The Greatest generation lost one more

1776Flintlock

Senior Member
To all that served at any time, salute!

Shifty Powers of ‘Band of Brothers’ fame dies
Mark Sage
Richlands News Press: News >
Fri Jun 19, 2009 - 04:32 PM

By CAITLIN SULLIVAN/Staff
Even as an adult, Margo Johnson would find fake fuzzy spiders in her bed and shower. And they still scared her, much to father’s glee.
The 56-year-old said she and her father always played pranks on one another, even recently, after her father, Darrell Powers, was diagnosed with cancer in January 2008.
Powers, better known as Shifty and more widely known thanks to a book and television series featuring him and other World War II soldiers, died June 17. He was 86.
“Daddy had a very unique personality,” Johnson said. “He was always interested in everything. He loved reading and fishing and hunting.”

**Data extract**:
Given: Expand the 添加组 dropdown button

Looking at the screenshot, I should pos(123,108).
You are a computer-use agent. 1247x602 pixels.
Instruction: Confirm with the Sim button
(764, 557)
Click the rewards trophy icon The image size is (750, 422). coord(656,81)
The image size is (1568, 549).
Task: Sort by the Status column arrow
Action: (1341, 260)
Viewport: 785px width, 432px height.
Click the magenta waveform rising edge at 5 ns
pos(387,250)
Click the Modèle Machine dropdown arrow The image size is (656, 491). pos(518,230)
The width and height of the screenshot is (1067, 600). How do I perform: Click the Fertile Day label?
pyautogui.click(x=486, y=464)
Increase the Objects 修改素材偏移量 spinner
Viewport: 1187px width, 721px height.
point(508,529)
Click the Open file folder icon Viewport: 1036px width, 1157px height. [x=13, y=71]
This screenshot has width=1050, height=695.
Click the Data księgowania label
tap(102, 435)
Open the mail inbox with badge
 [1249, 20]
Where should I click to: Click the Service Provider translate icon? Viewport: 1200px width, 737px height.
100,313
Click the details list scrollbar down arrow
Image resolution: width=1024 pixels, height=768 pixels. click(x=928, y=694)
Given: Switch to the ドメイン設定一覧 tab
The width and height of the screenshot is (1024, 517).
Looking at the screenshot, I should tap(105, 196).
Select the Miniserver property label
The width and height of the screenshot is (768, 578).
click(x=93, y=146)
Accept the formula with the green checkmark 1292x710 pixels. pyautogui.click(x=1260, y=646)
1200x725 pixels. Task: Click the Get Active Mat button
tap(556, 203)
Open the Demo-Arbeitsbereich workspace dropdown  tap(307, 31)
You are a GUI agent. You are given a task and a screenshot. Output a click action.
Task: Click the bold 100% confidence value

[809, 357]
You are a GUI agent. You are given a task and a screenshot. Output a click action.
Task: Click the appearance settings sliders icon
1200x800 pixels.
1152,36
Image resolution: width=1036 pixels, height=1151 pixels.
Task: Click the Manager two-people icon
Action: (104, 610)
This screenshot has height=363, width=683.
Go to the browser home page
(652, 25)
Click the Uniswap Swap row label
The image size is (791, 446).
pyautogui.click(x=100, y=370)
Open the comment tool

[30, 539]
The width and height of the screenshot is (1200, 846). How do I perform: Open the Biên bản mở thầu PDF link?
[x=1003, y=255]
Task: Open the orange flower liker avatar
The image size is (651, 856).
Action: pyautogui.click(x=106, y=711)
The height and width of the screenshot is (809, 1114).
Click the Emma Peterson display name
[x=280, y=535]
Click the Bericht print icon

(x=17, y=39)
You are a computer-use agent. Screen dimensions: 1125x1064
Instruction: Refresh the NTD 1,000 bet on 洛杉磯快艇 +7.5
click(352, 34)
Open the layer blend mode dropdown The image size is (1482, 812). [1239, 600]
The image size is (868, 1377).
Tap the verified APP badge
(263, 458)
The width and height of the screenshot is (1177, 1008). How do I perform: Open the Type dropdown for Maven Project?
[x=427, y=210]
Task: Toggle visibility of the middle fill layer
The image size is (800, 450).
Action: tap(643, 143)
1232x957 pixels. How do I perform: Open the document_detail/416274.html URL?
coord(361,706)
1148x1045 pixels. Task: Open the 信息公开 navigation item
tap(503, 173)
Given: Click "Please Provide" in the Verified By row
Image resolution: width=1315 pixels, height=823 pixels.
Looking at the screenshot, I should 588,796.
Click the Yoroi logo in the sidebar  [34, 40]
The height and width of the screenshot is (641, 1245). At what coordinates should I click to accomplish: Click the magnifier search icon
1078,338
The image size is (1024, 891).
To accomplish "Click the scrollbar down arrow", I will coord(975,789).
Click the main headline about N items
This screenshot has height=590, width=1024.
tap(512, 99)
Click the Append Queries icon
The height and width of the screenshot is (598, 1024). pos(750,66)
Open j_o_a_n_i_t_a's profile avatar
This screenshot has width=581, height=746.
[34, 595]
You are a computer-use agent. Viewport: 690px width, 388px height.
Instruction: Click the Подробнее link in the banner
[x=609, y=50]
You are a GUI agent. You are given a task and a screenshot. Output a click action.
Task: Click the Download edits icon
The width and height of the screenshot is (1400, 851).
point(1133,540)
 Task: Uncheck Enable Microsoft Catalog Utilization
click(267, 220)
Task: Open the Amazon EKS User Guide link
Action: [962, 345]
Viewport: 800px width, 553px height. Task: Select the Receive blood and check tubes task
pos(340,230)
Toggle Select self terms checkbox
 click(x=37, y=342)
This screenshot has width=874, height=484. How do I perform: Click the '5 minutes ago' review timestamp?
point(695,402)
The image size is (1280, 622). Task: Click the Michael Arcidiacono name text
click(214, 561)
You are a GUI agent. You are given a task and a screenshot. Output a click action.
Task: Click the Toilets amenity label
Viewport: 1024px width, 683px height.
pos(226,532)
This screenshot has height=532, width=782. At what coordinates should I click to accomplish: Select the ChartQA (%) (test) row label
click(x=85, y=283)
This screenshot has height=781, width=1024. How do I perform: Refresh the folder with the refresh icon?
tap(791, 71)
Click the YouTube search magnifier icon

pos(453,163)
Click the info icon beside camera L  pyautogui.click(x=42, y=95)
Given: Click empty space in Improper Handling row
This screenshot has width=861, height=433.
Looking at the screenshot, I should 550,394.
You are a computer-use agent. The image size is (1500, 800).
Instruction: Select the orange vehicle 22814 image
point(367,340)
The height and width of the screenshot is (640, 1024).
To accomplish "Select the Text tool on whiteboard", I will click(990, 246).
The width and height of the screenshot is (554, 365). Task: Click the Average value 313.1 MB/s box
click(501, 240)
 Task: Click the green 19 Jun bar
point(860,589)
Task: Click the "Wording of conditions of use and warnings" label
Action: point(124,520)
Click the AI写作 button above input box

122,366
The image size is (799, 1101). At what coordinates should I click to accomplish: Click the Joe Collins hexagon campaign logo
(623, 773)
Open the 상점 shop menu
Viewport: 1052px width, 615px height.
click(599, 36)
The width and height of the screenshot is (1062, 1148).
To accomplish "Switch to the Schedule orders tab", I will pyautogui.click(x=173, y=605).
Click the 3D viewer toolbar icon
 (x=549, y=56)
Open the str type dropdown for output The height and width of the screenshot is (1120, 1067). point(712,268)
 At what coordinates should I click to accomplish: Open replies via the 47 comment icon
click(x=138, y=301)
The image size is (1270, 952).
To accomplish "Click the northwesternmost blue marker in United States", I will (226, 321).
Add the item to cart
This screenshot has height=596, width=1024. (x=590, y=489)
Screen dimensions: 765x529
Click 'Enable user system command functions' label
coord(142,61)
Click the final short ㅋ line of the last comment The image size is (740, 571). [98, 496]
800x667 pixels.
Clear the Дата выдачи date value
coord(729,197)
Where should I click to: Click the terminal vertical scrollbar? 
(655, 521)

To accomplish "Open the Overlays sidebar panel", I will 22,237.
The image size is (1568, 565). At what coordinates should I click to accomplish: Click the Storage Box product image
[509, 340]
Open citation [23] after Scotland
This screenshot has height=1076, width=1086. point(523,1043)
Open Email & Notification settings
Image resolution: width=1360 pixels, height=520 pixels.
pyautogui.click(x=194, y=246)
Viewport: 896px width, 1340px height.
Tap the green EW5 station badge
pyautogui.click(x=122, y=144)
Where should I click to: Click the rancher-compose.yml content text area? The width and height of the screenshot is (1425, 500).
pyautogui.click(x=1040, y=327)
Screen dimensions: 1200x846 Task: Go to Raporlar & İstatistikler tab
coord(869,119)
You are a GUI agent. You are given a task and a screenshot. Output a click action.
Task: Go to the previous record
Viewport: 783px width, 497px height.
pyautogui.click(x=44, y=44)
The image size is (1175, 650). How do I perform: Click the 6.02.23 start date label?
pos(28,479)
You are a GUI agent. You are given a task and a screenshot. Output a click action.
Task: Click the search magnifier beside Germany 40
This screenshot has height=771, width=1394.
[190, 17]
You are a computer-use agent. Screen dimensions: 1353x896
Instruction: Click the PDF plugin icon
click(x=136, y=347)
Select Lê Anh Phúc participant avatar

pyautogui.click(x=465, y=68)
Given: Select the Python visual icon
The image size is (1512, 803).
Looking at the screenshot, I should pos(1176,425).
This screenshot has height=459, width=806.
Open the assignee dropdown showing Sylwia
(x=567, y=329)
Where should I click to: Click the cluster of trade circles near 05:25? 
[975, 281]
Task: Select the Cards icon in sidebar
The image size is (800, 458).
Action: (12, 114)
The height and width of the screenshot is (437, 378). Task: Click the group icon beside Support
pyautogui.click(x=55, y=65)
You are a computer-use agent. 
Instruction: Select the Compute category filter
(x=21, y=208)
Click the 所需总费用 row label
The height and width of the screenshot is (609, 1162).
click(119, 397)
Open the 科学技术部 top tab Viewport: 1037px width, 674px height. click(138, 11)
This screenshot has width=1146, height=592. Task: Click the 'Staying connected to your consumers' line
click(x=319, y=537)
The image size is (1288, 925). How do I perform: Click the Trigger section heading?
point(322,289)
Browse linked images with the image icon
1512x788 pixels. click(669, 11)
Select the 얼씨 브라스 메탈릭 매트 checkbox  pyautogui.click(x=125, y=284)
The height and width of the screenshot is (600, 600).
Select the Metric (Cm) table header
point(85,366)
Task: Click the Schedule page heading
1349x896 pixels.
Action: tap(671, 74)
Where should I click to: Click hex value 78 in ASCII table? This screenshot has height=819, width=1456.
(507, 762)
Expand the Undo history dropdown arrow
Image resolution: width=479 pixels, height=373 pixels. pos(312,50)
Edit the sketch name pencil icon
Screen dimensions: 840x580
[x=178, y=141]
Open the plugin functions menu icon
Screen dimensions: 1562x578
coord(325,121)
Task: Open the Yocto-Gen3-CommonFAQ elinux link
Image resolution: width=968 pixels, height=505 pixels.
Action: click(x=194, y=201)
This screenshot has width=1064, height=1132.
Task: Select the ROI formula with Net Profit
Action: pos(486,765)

**Exercise tasks**:
A) Sum up the news report on Shifty Powers's death in two sentences.
B) Extend the news report on Shifty Powers's death, picking up after its final sentence.

**Answers by task**:
A) Darrell "Shifty" Powers, a World War II soldier who became widely known through a book and television series, died June 17 at age 86, after being diagnosed with cancer in January 2008. His 56-year-old daughter, Margo Johnson, said the two always played pranks on each other, and she described him as having a very unique personality and loving reading, fishing and hunting.

B)
Powers made sure his kids, Johnson and his son, Wayne, got to spend plenty of time with him in the outdoors, trout fishing and squirrel hunting.
“He spoiled us,” Wayne said.
Even if they made a mistake, Johnson said, he was easy going.
“He always said about me that I didn’t pay attention and I talk too much,” she said. “One time I drove right through the garage door. I don’t know why I did it but I don’t think he was surprised.”
The men who served with Powers during World War II remember him in the same light.
“I can’t recall ever seeing him real angry at anything, I can’t remember him ever saying a mean thing to anyone,” said friend and fellow service member Earl “One Lung” McClung of Colorado. “He was a real Southern gentleman and kind-hearted to everyone. We were real good friends.”
McClung said he and Powers had a chemistry, a way of making people laugh.
“Everybody said we should take our show on the road because we were pretty funny,” McClung said. “We’d just pick something right out of the blue and start talking about it. We’d go back and forth teasing and get people laughing.”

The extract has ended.